### [Work required]
Each line from the one containing "Where should I click to: Select the front" to the last line of the listing below is to be duplicated exactly, and no picture is to be carried over.

### [Records to use]

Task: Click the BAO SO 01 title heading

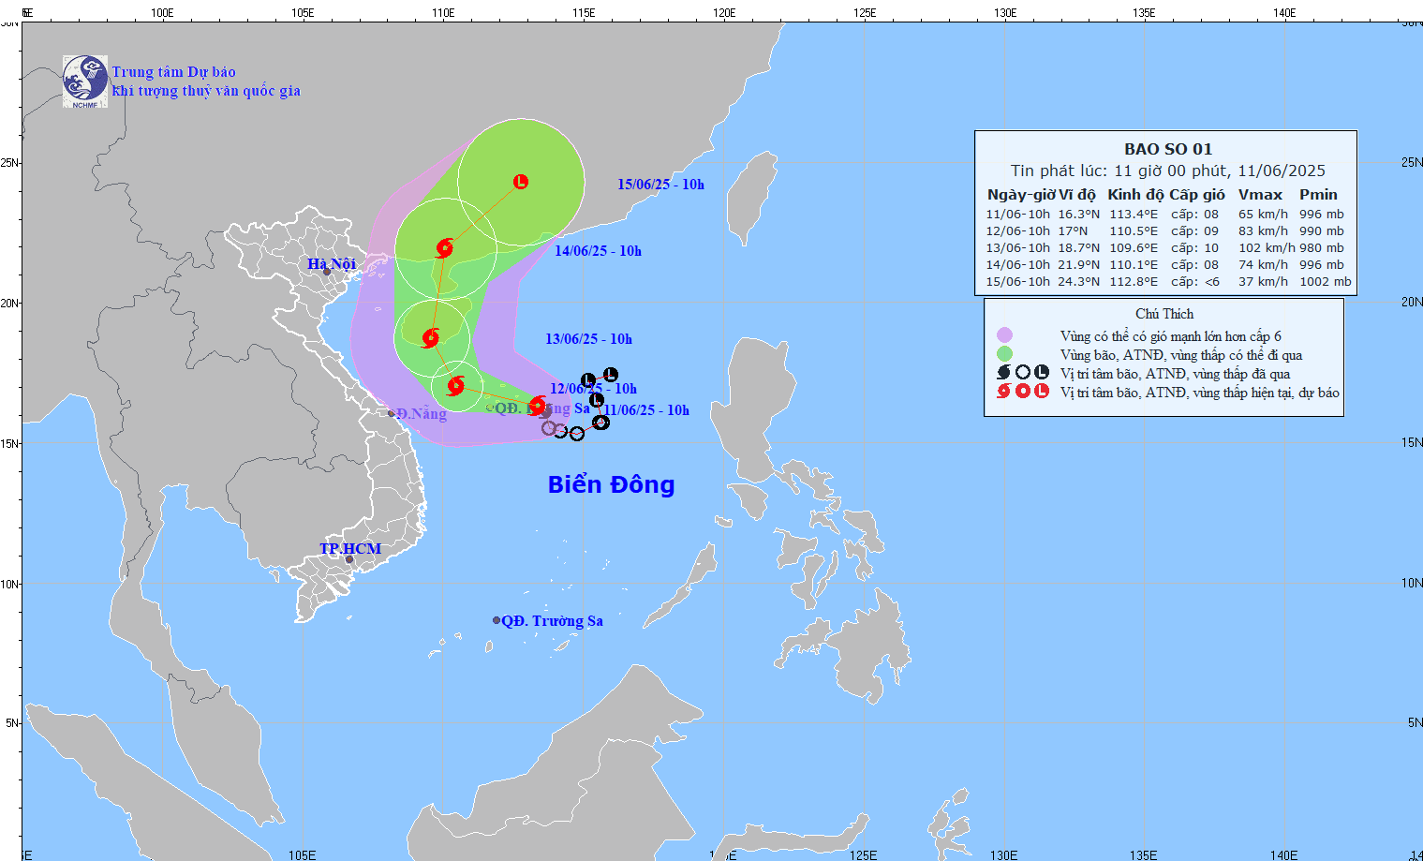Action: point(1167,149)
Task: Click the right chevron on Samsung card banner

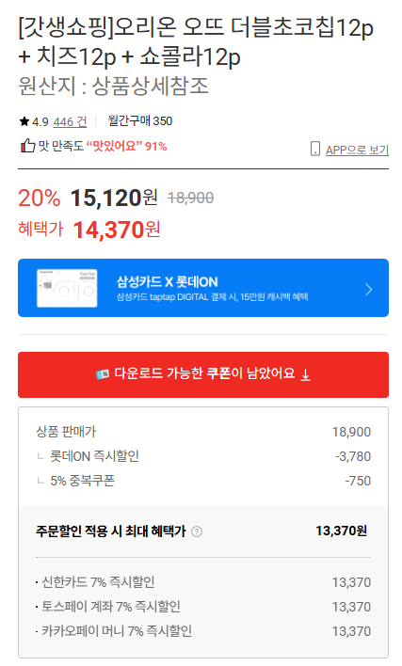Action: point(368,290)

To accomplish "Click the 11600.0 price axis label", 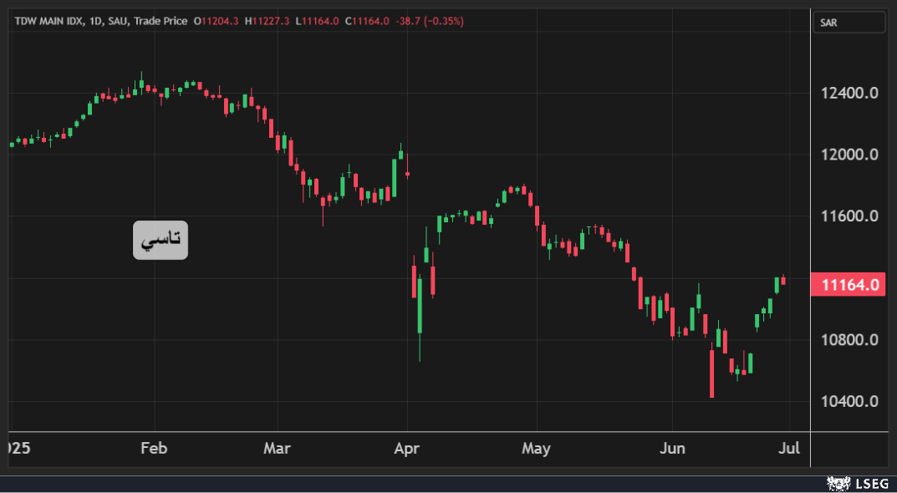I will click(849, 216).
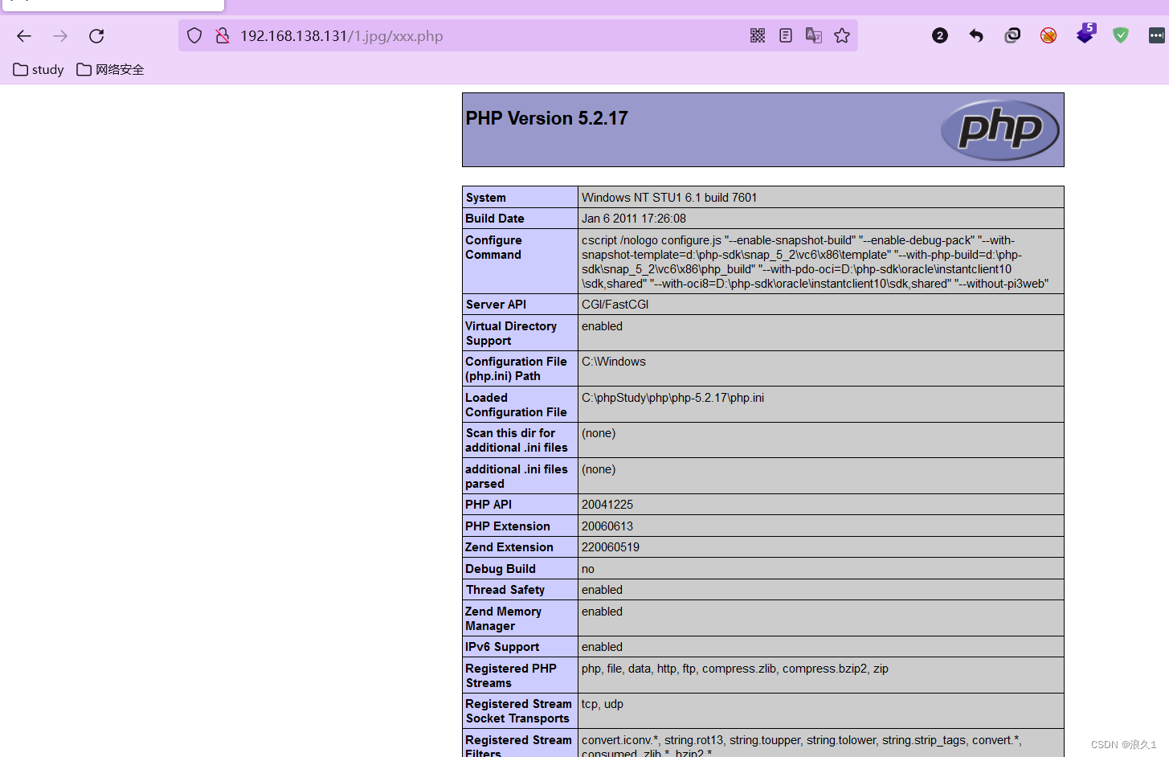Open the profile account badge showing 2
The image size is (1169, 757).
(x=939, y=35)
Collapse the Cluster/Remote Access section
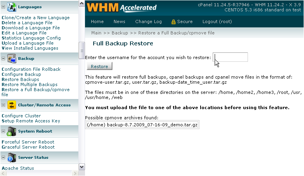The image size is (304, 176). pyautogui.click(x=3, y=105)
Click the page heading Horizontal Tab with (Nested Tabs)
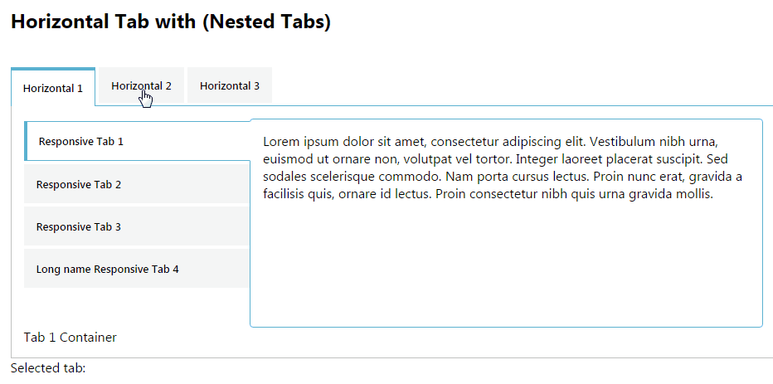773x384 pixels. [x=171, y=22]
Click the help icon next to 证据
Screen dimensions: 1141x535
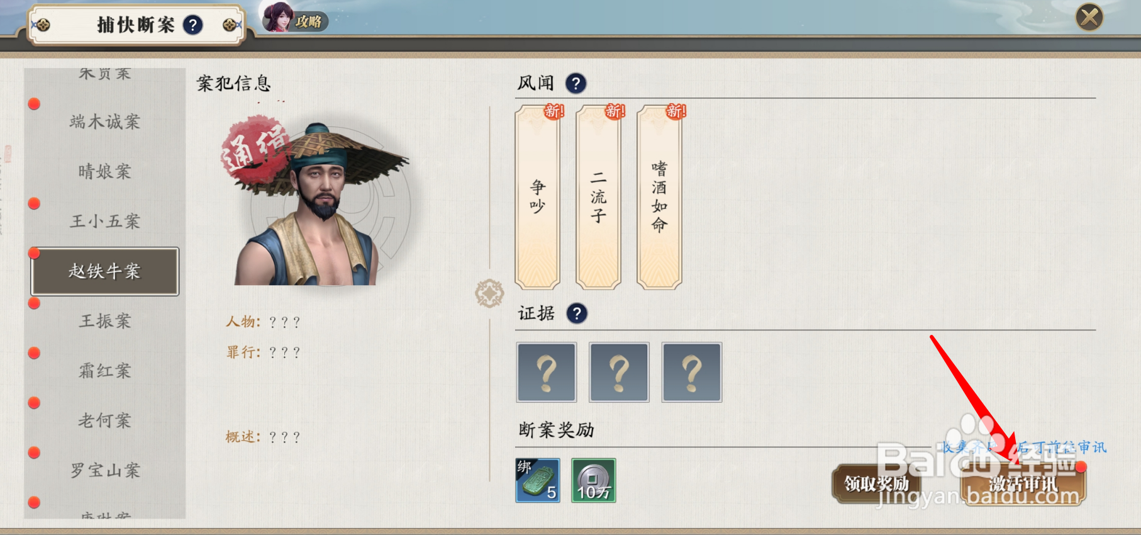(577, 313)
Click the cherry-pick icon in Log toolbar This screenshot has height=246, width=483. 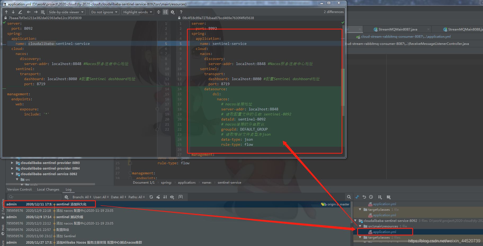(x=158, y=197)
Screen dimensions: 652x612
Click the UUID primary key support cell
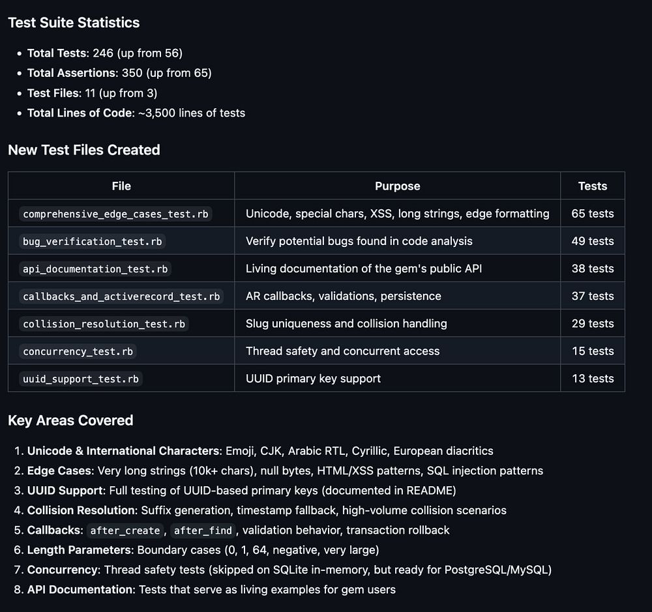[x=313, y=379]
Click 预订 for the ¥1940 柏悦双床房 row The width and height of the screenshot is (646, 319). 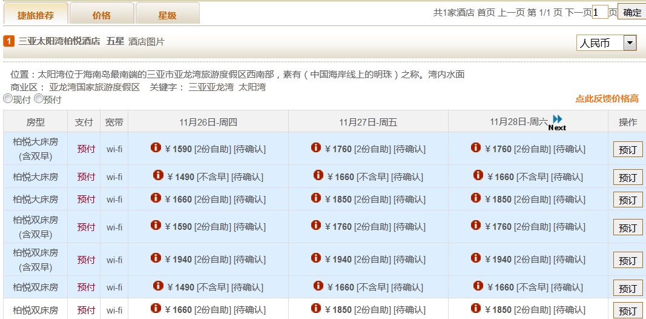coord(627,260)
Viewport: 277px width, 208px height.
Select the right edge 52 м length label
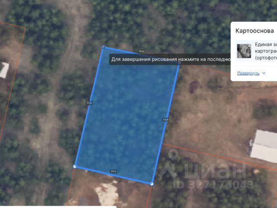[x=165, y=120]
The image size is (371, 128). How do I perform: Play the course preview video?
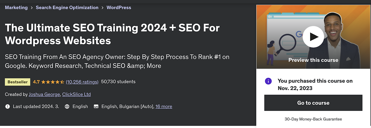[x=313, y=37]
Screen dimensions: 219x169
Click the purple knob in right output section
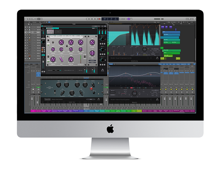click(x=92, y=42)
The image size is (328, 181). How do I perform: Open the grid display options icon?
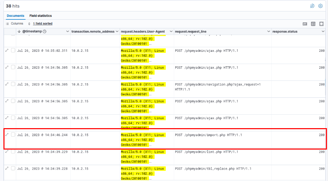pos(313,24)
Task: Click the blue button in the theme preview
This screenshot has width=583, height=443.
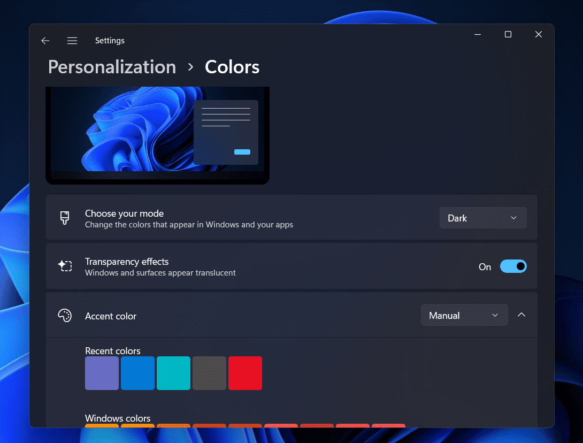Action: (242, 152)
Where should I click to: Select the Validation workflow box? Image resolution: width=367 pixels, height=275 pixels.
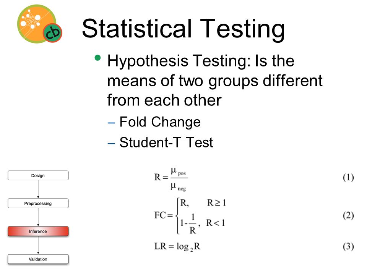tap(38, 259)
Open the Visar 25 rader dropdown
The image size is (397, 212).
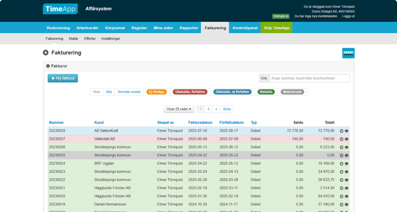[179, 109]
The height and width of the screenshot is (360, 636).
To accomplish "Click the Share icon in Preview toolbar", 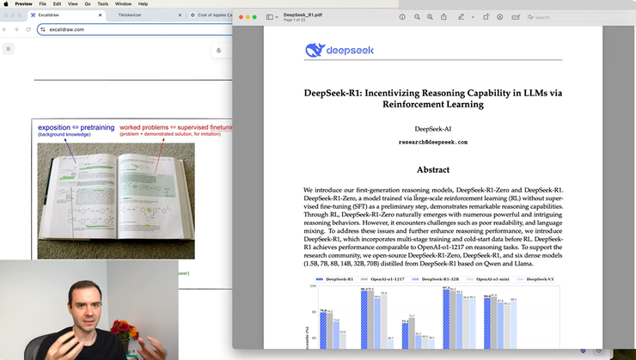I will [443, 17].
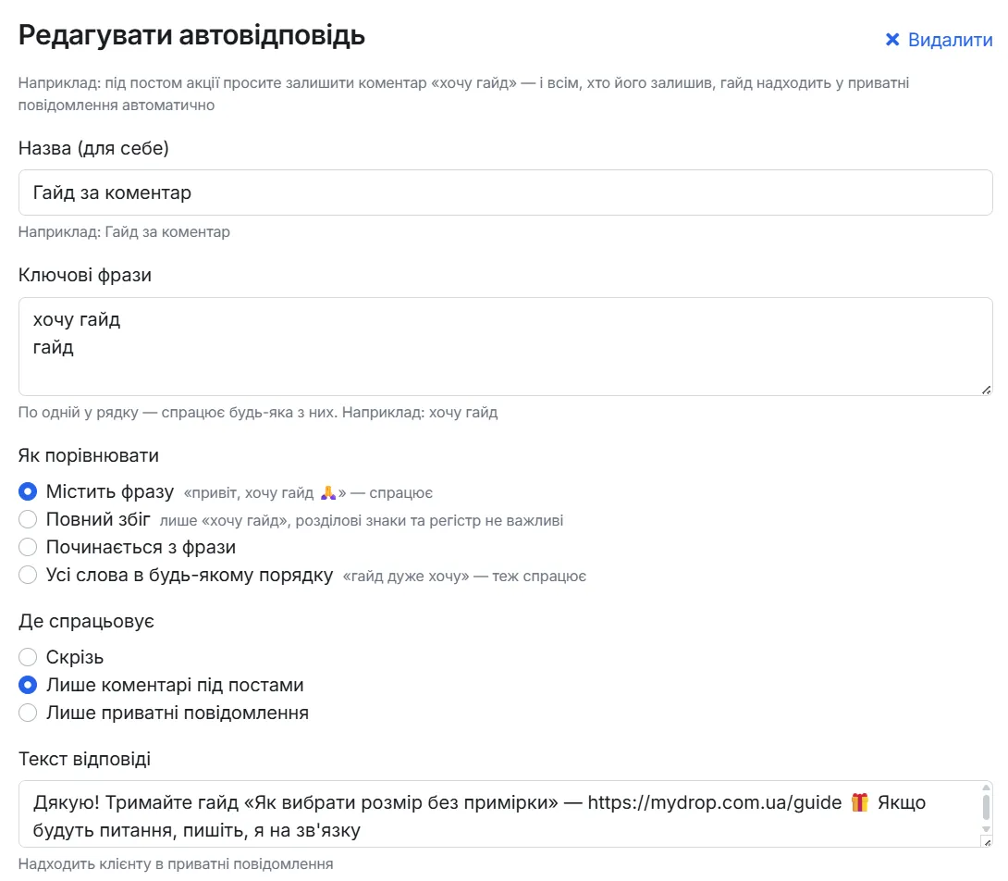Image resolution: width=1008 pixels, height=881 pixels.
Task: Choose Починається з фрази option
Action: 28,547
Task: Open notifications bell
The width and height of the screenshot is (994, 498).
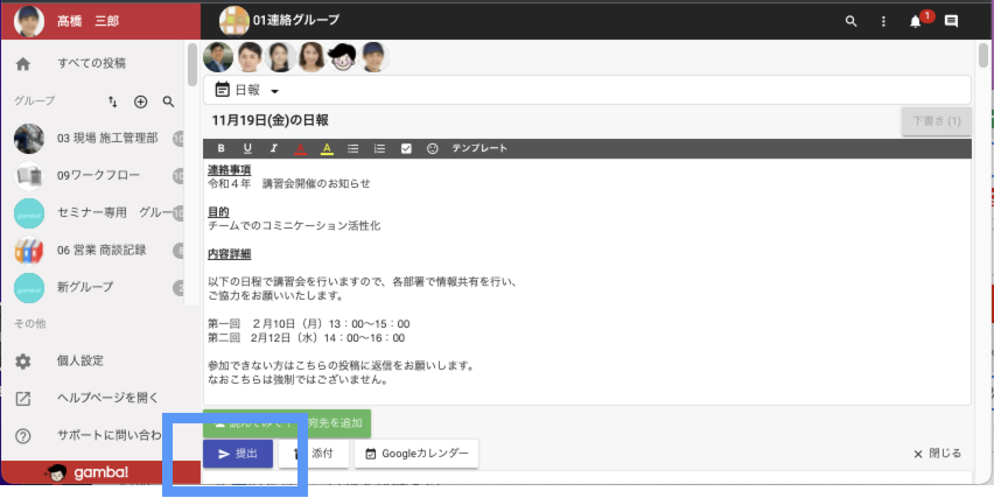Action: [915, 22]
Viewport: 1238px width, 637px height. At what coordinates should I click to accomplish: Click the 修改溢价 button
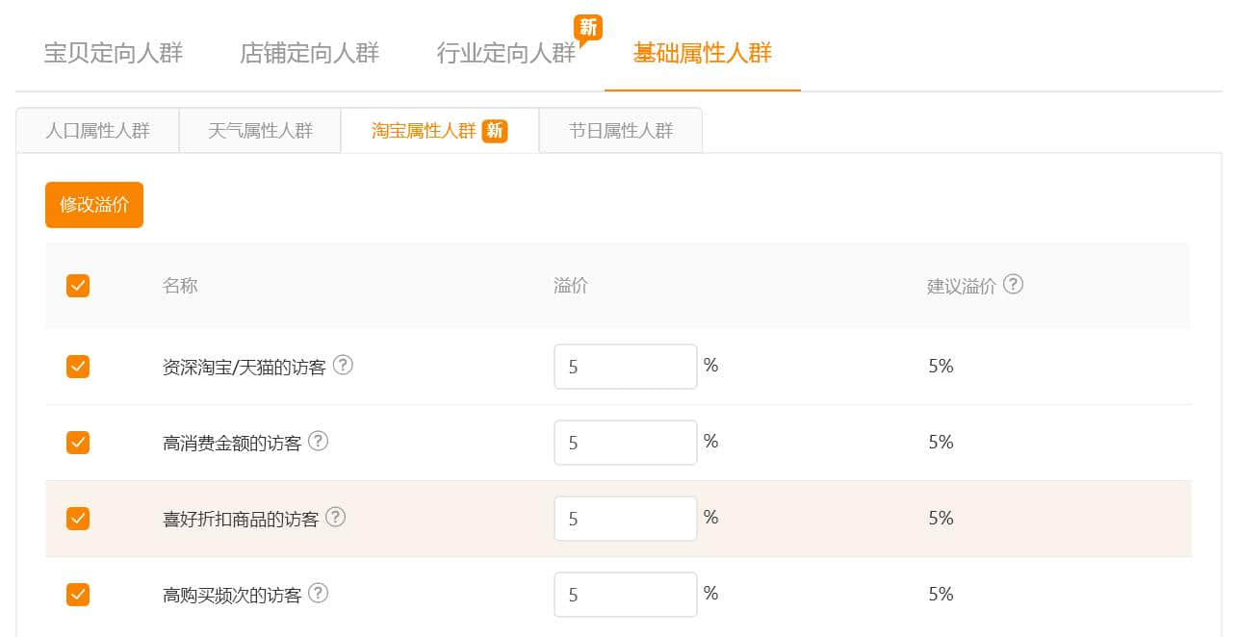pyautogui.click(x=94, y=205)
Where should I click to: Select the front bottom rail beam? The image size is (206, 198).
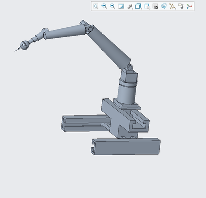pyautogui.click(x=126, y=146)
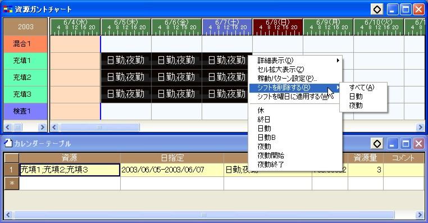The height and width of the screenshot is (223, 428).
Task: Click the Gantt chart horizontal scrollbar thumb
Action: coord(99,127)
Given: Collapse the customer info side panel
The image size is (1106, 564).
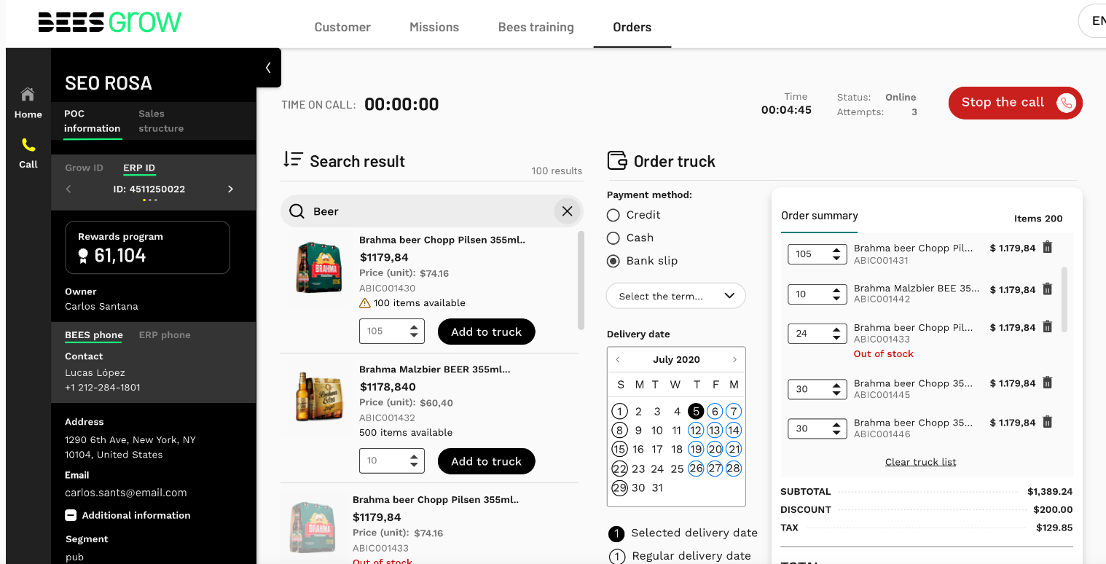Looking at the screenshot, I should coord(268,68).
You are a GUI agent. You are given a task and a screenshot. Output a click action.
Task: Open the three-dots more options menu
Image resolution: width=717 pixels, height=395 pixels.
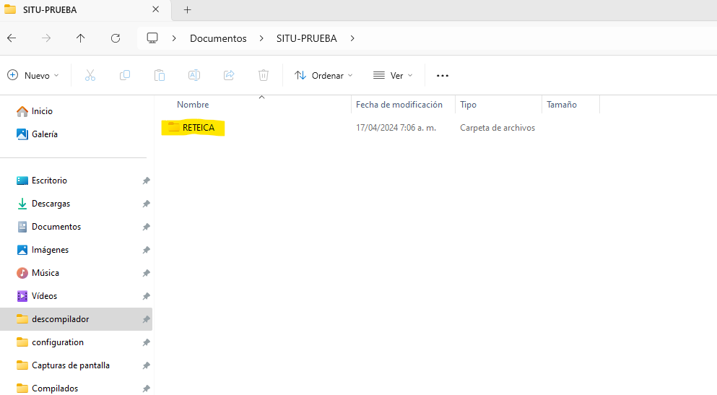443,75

### [Task output]
Where should I click to: Select the front bottom rail beam? The image size is (206, 198).
pyautogui.click(x=126, y=146)
The height and width of the screenshot is (223, 428).
Task: Click the Gantt chart horizontal scrollbar thumb
Action: coord(99,127)
Given: Collapse the customer info side panel
The image size is (1106, 564).
Looking at the screenshot, I should coord(268,68).
You are a GUI agent. You are given a task and a screenshot. Output a click action.
Task: Open the three-dots more options menu
Image resolution: width=717 pixels, height=395 pixels.
443,75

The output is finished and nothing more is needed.